- Born: Lloyd G. Holt December 31, 1937 Nova Scotia Canada
- Died: June 4, 2022 (aged 84)
- Retired: 1980
- Debut season: 1957

Modified racing career
- Car number: 15
- Championships: 3
- Wins: 82

= Lloyd Holt =

Canadian racing driver (1937–2022)

Lloyd Holt (December 31, 1937 – June 4, 2022) was a pioneering driver of dirt modified stock cars on the Niagara Frontier. In 1970, he became the inaugural track champion at the Rolling Wheels Raceway in Elbridge, New York.

==Racing career==
Holt got his start in 1957, when he entered a stock Hudson with a big six-cylinder engine in the jalopy class at Merrittville Speedway in Ontario.

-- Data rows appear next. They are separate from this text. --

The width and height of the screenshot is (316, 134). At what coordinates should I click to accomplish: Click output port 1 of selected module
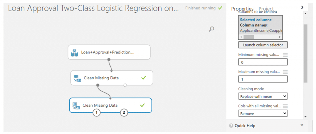coord(97,113)
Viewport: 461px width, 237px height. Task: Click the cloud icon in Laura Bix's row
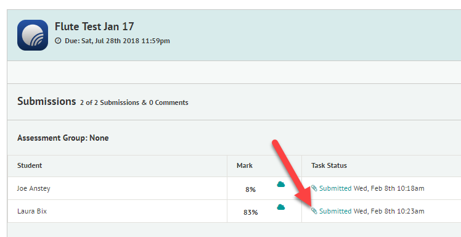click(281, 207)
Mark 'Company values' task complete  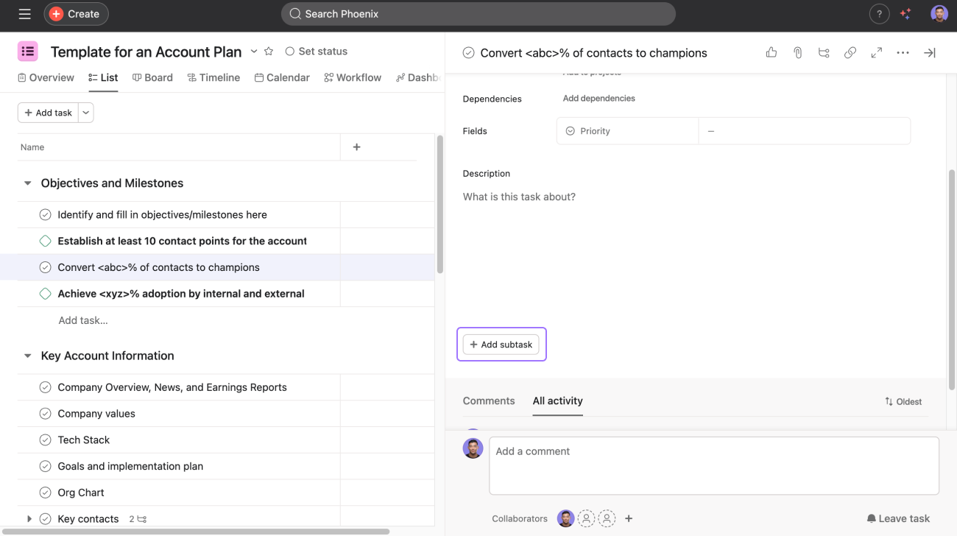(x=45, y=414)
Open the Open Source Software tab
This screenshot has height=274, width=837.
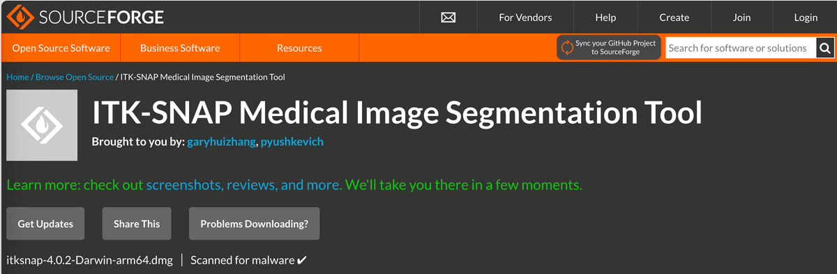point(61,48)
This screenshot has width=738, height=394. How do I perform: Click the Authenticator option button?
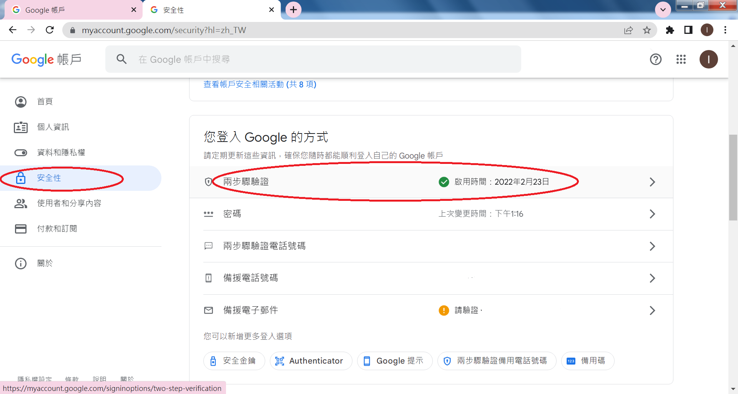pos(311,361)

He soon moved up to the modified class where he also competed and was victorious in New York at Five Mile Point Speedway in Kirkwood, Ransomville Speedway, Skyline Raceway in Virgil, and Weedsport Speedway, as well as Speedway Park in Stony Brook, Ontario.

Holt claimed the 1967 track title at Humberstone Speedway in Port Colborne, Ontario, as well as the 1969 track championship at the Maple Grove Speedway in Waterloo, New York. He was inducted into Merrittville Wall of Fame in 2013 and into the Northeast Dirt Modified Hall of Fame 2014.